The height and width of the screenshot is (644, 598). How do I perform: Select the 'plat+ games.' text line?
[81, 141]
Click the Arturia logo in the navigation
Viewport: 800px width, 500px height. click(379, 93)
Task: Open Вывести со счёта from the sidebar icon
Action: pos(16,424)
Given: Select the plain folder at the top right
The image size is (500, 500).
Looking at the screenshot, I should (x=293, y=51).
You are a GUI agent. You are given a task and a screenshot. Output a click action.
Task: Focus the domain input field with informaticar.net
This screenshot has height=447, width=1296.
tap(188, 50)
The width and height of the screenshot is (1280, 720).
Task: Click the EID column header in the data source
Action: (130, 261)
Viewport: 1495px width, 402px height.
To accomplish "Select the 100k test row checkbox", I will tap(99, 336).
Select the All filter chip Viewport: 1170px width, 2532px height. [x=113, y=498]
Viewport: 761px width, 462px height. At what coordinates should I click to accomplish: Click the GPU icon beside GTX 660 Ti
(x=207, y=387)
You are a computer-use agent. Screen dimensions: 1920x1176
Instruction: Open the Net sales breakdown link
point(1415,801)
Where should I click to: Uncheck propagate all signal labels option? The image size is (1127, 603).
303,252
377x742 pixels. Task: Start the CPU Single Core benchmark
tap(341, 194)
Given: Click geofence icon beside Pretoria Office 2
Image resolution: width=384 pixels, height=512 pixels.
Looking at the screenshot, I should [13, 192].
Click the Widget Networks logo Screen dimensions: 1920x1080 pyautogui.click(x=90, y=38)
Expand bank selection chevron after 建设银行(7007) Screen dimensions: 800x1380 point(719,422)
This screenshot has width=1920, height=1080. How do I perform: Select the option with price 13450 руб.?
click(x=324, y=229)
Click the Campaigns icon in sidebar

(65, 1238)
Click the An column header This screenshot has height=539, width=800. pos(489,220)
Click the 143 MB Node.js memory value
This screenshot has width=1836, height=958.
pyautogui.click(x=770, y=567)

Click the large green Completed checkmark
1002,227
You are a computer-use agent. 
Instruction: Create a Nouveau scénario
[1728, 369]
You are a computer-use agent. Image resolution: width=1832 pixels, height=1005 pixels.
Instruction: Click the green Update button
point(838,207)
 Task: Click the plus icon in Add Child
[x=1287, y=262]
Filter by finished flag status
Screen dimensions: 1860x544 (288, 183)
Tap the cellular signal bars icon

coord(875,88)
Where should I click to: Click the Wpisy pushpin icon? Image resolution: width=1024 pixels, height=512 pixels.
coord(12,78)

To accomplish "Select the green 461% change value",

STATED EXERCISE:
Rewrite the records from the line with "Tap the cellular signal bars icon" through the end of the records, changing "pushpin" to "thumbtack" and leaving everything else as it is.

RESPONSE FOR THIS EXERCISE:
Tap the cellular signal bars icon

coord(875,88)
Where should I click to: Click the Wpisy thumbtack icon? Image resolution: width=1024 pixels, height=512 pixels.
coord(12,78)

To accomplish "Select the green 461% change value",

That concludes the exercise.